I Miss You
Its been 2 months since the loss of my son. Erwin was so handsome and smart, and he just made the Dean's List at his college. He was about to start the first day of school for his Junior Year. But the day before his Friend(so called) invited him to her family party. He was 20, his friend was 23 or 24. Anyway, after drinking a lot of alcohol, she dropped him off at his car. The Police found him the next morning in the middle of the road, hit by a truck. I found out when I got to work on a Monday morning. My heart and my mind hurts every day. I go to sleep seeing my sons face,and I wake up to his face. I see him driving by and walking into our home every day. Some days, I don't know what's more painful, seeing my husbands face and knowing he lost his oldest son or looking at my younger son knowing that he doesn't have his big brother anymore.
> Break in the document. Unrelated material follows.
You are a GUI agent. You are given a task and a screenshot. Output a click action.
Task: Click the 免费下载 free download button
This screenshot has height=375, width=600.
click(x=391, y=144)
I know I will have to accept what has happened and I hope to be able to look at his picture one day without feeling like a dagger just went through my heart and my head. People keep saying cliche' stuff to me, and I know it's because they don't know what else to say, but it doesn't help. If you really think about it, when someone says, "just be lucky you had him for 20 years". Right now I don't see anything lucky about what's happenend. The world has missed out on my fantastic, charismatic, loving and caring son. And his dad, and his brother break my heart every day. But we will go on and mend and heal and look forward to opening our photo albums again.
Just writing these words feel theraputic....and to everyone, FRIENDS DON'T LET FRIENDS DRIVE DRUNK!!